[Collected data]
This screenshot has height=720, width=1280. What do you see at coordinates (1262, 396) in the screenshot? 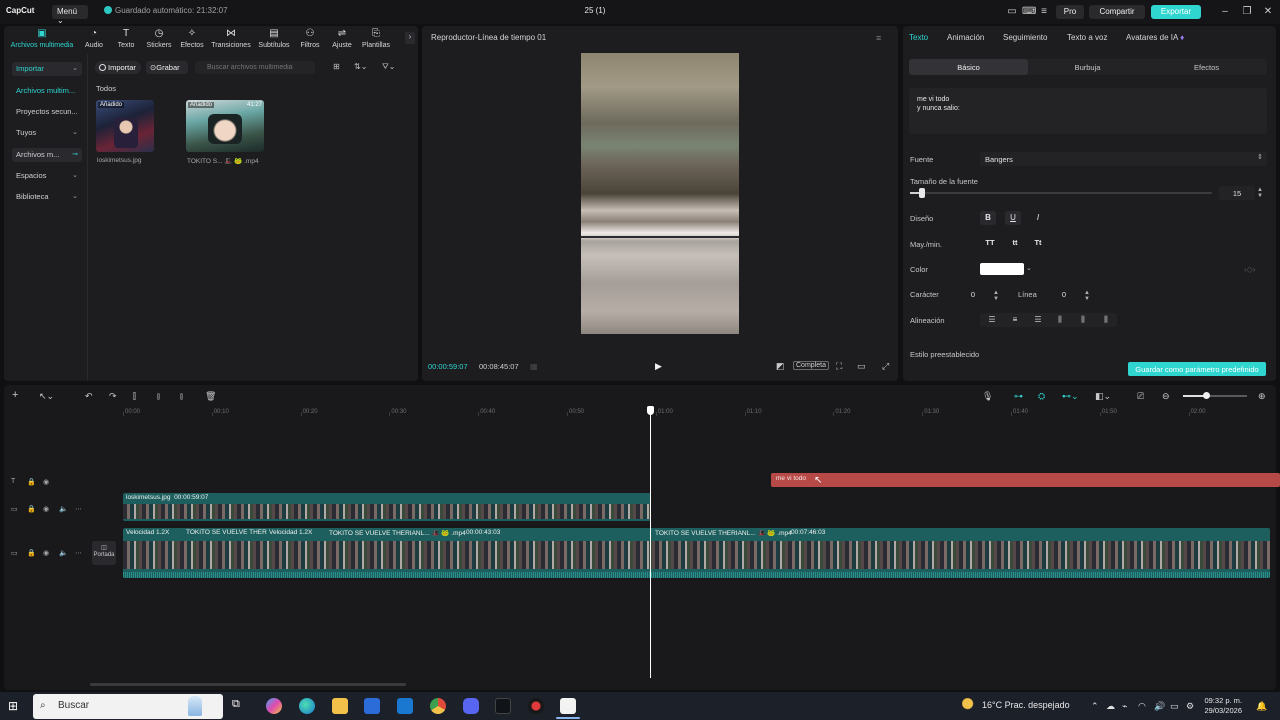
I see `zoom-in-icon: ⊕` at bounding box center [1262, 396].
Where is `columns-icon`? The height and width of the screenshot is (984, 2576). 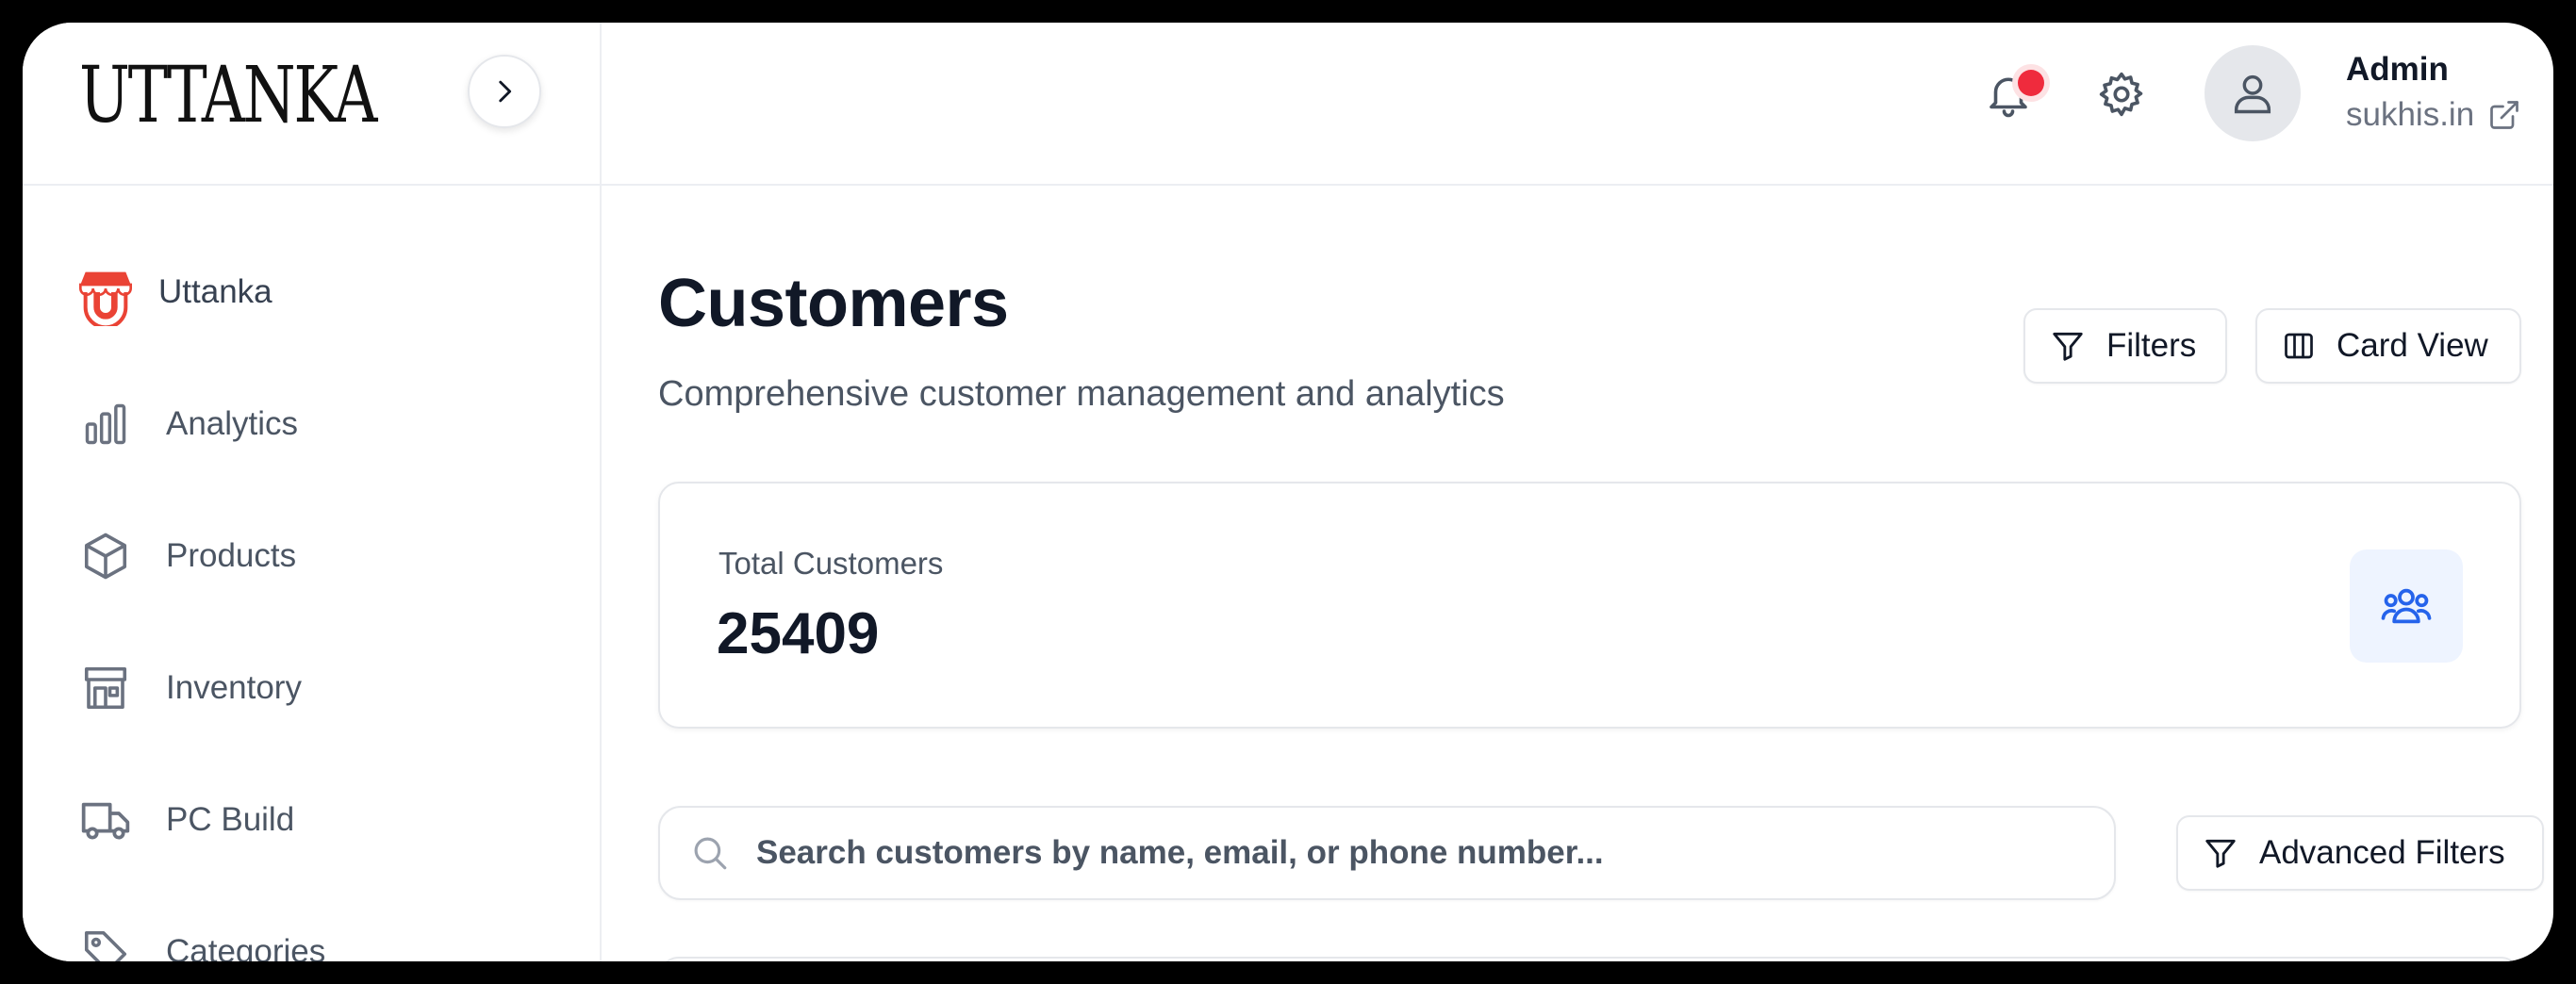 columns-icon is located at coordinates (2299, 346).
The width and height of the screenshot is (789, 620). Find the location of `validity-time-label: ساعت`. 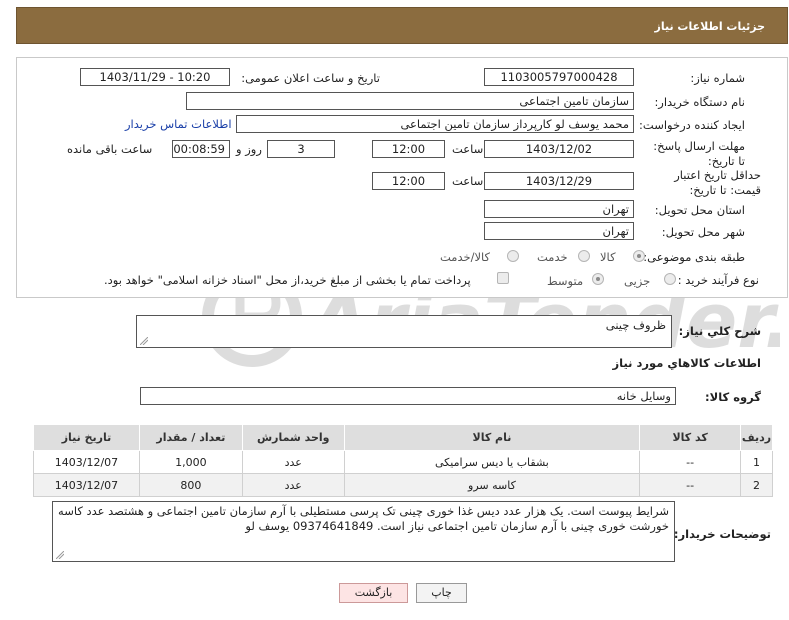

validity-time-label: ساعت is located at coordinates (468, 181).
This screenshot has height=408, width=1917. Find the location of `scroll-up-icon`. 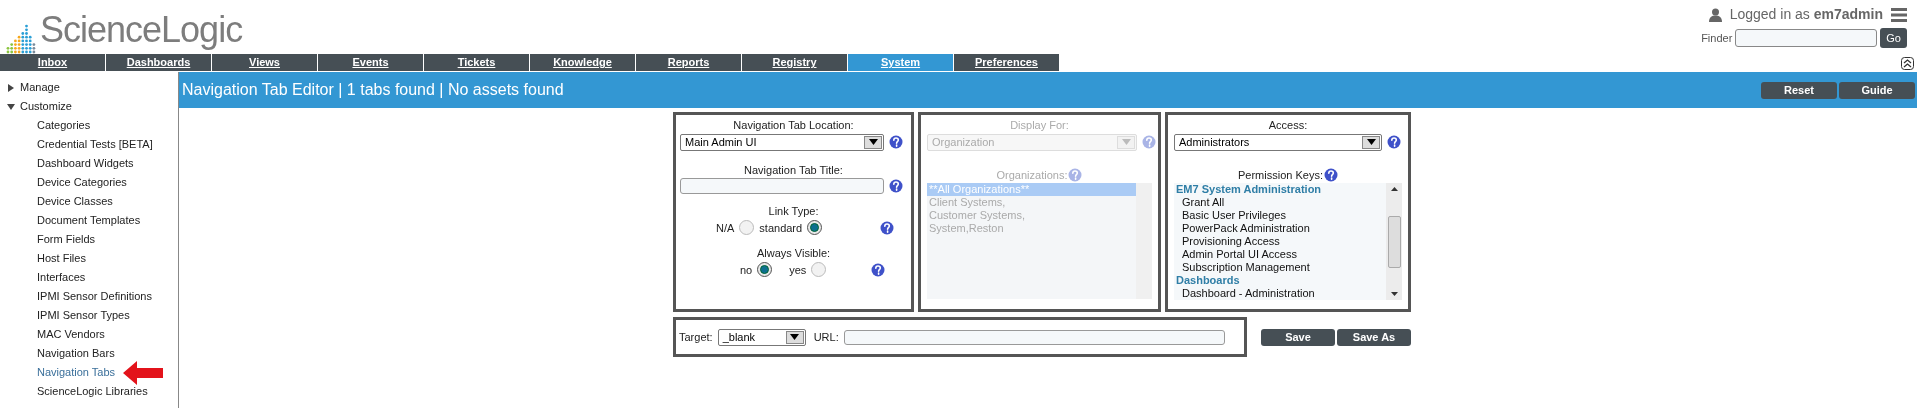

scroll-up-icon is located at coordinates (1394, 189).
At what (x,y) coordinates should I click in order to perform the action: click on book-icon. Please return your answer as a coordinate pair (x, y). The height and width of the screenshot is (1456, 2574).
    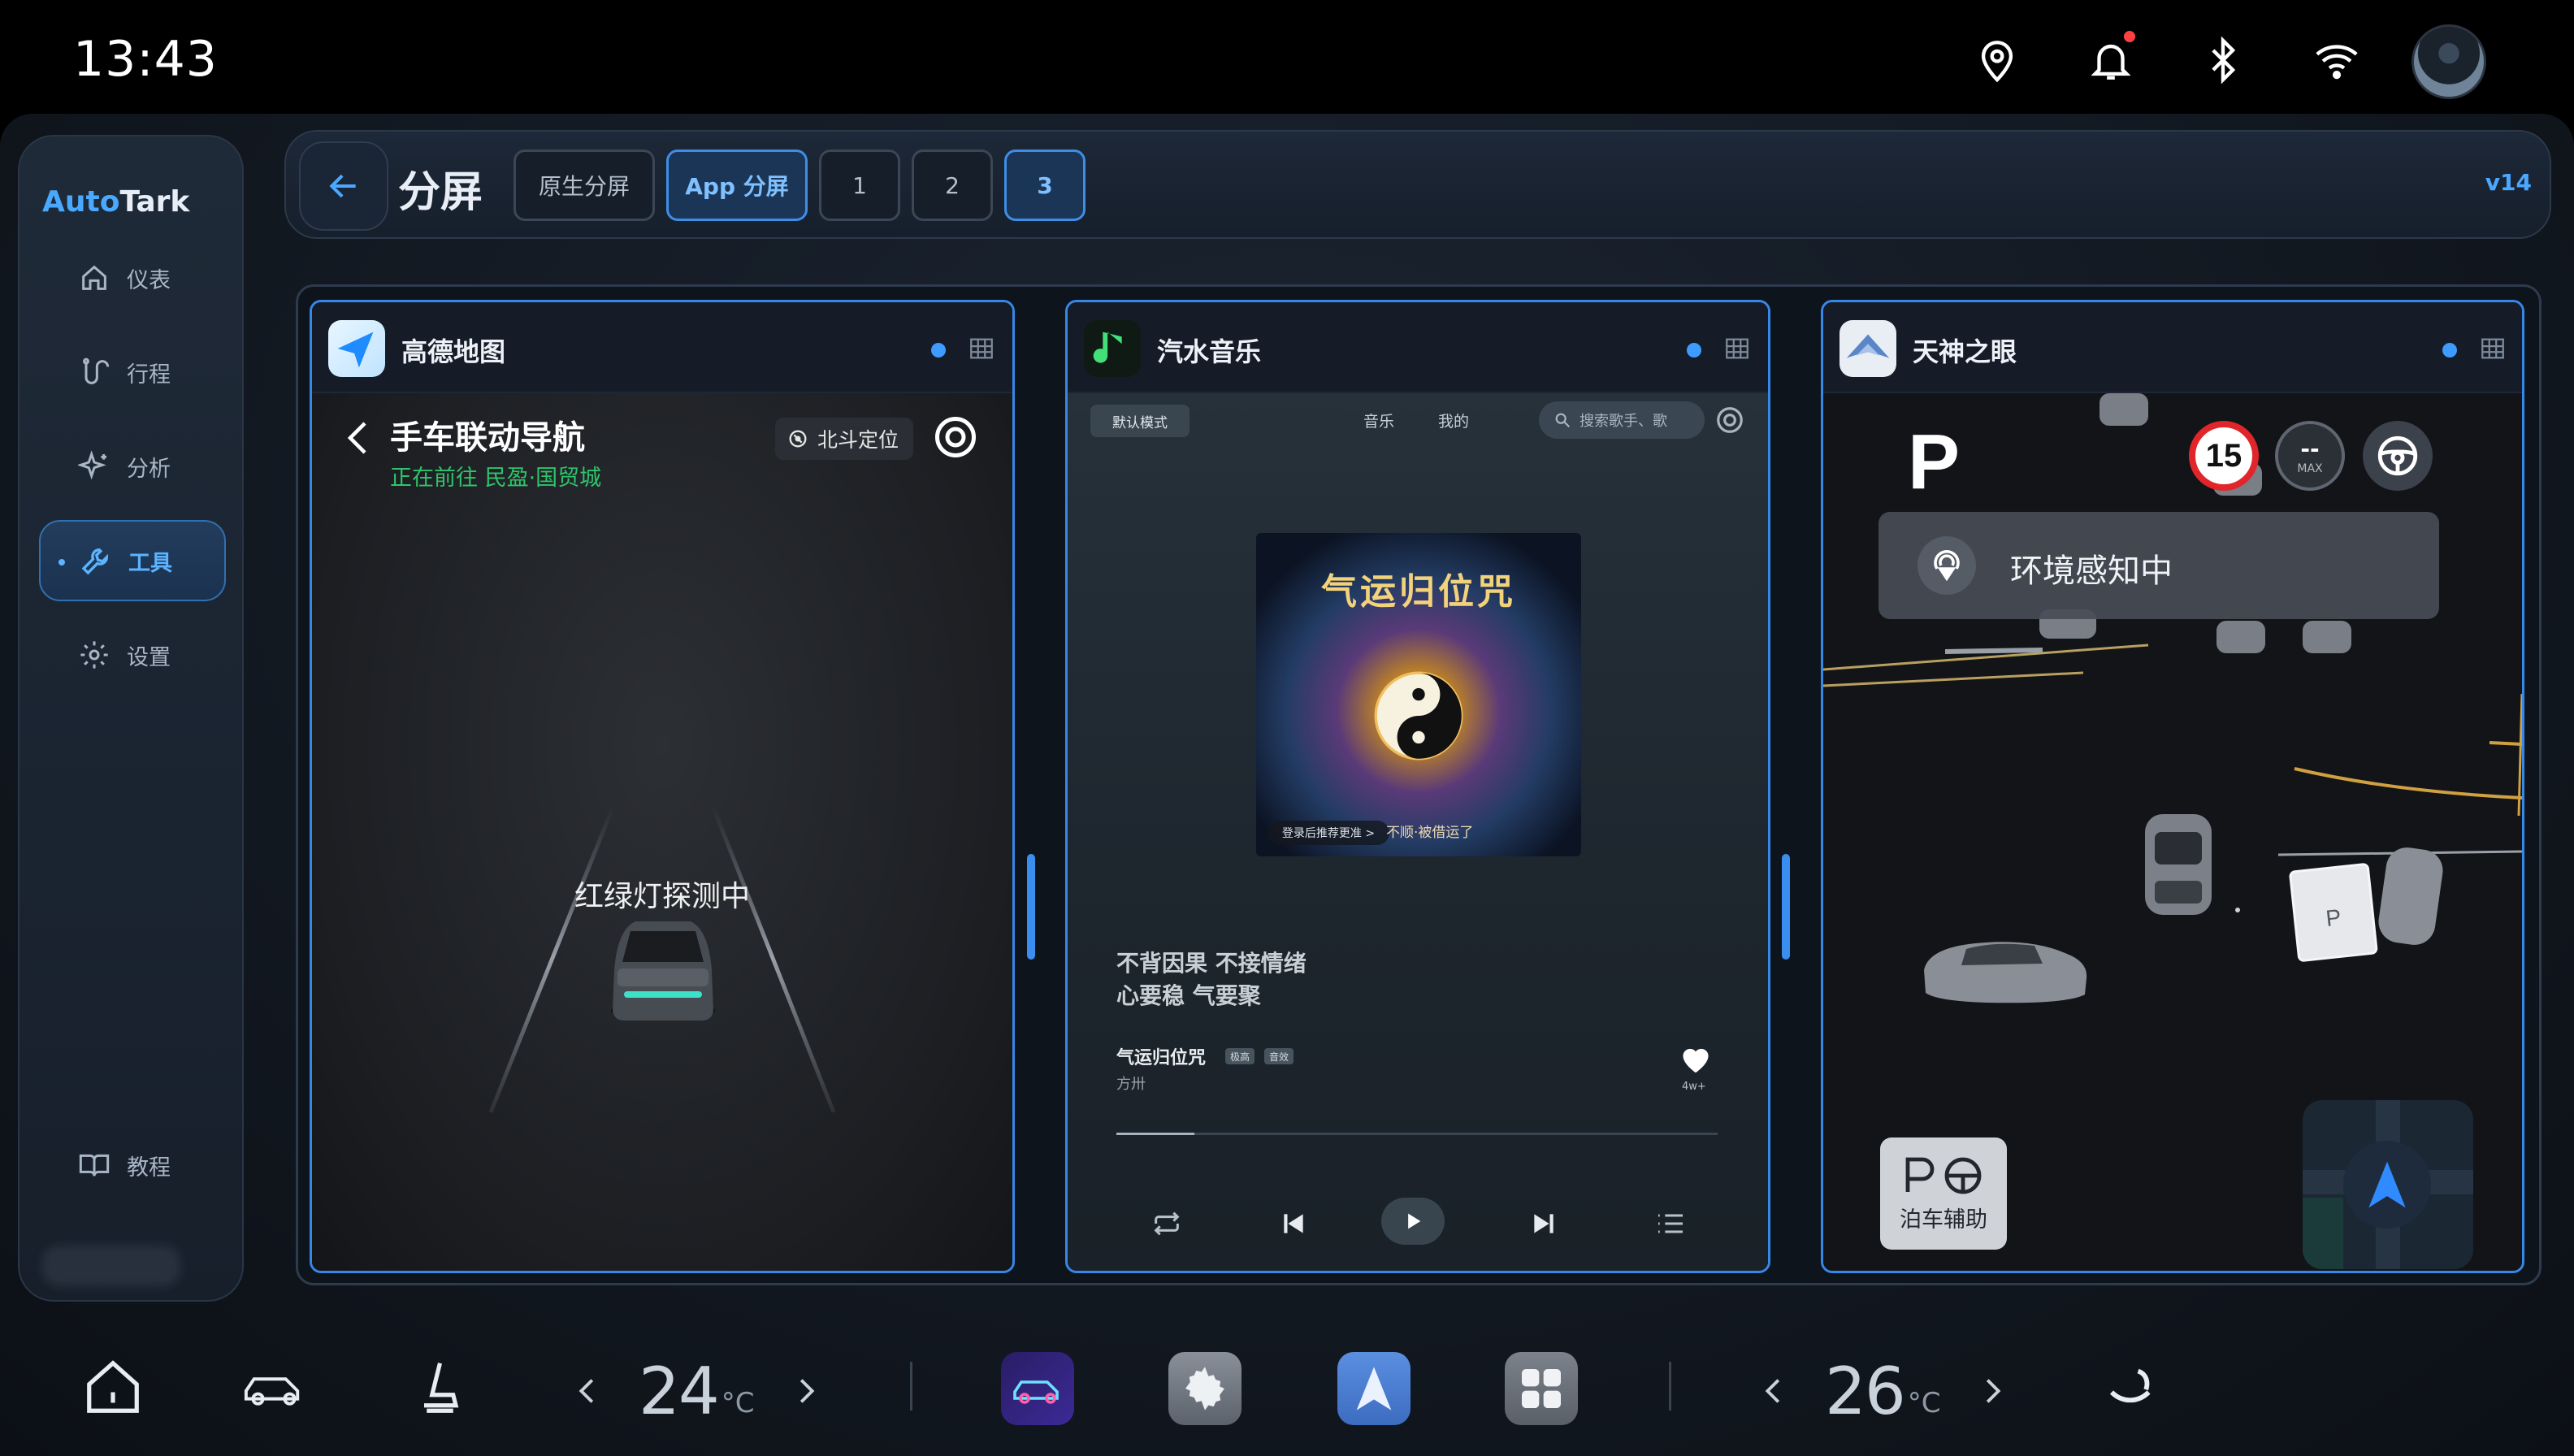
    Looking at the image, I should click on (95, 1165).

- _WORK ORDER_:
Please replace "coordinate pair" with "pair of numbers" in the items, starting with the line that contains "At what (x,y)" and going on through the end of the items, with all else unchanged. Give only those lines and leave the pictures out.

- _EXERCISE RESPONSE_:
At what (x,y) coordinates should I click in order to perform the action: click on book-icon. Please return your answer as a pair of numbers (x, y). The height and width of the screenshot is (1456, 2574).
    Looking at the image, I should click on (95, 1165).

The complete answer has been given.